#### [Задание 1]
Прочитайте письмо и решите, верно ли каждое утверждение. Ответьте «да» или «нет» и приведите слова из письма, которые это решают.
(a) Автор письма зовёт адресата приехать в конце марта.
(b) Больница стоит далеко от дома.
(c) Автор письма был в Норильске много раз.
#### [Задание 2]
Ответьте по письму на вопросы:
(a) В каком номере «Н. мира» можно найти «затеси»?
(b) Как автор письма попал в Норильск?
(c) О чём адресат мимоходом сообщил в конце своего письма?
#### [Задание 3]
Допишите письмо дальше, начиная сразу после его последнего предложения.

═════ Текст для разбора ═════

Давай долго не затягивай и в конце марта прилетай. Если я ещё буду в больнице – она рядом с домом, и в палате я обычно нахожусь «в рабочей», то есть один, и в самом деле там прежде много работал, «хвосты подбирал», а то и сочинял какую-либо «лёгонькую» литературу для развлечения, вроде «затесей» (смотри «Н. мир» № 2 за нонешний год).
Самое отрадное, что ты мимоходом сообщил в конце письма, что есть у тебя деньги на книгу, а то я при соображении, у кого в Норильске их просить «под тебя». Но в Норильске я был один раз, проездом на туртеплоходе, связей у меня с ним никаких не было, слава богу, в прошлом и нет в настоящем.

═════ Собранные данные ═════

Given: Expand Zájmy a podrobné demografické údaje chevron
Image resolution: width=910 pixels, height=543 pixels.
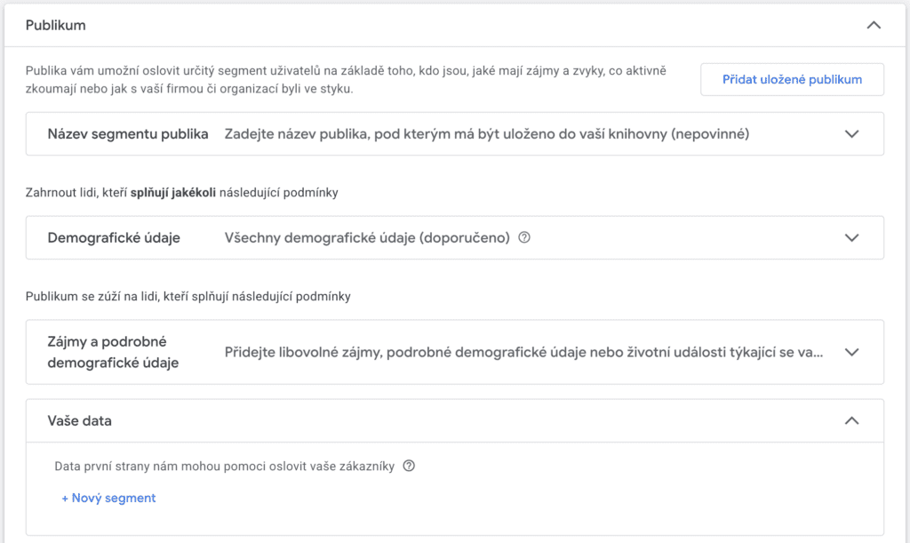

═════

#### [Ответ 1]
(a) Да: «в конце марта прилетай».
(b) Нет: «она рядом с домом».
(c) Нет: «в Норильске я был один раз».

#### [Ответ 2]
(a) В № 2 за нонешний год.
(b) Проездом на туртеплоходе.
(c) О том, что у него есть деньги на книгу.

#### [Ответ 3]
Издателя, и хорошего, я тебе подыщу и, может быть, уговорю свою московскую редакторшу работать с тобой[268]
, хотя она и загружена по маковку. Её школа тебе очень бы пригодилась. Я с нею работаю уже сорок с лишним лет и счастлив, что мне так в жизни повезло. Сейчас она работает с Марьей Семёновной над изданием её юбилейной книги. Мария постарше меня, и в августе ей стукнет 80 лет. Между стиркой кальсон и варением щей, так я просмеиваю её, она тоже пишет и издала уже штук 14 книжек, есть такие, которые и читать можно, но я-то далеко не всё у неё читал. Зато она читала и печатала у меня всё, иной раз по 12—14 раз, «Кражу» иль «Пастушку». Сам я печатать не умею, не способен научиться, некогда было.Кланяюсь Лизе за то, что она тебя терпит, знаю по Марье, как это нелегко. И тебе кланяюсь. В. Астафьев
Перед прилётом обязательно позвони, ведь звонят, кому не лень и кого не просят. Скорой Вам весны!
Дорогой Миша!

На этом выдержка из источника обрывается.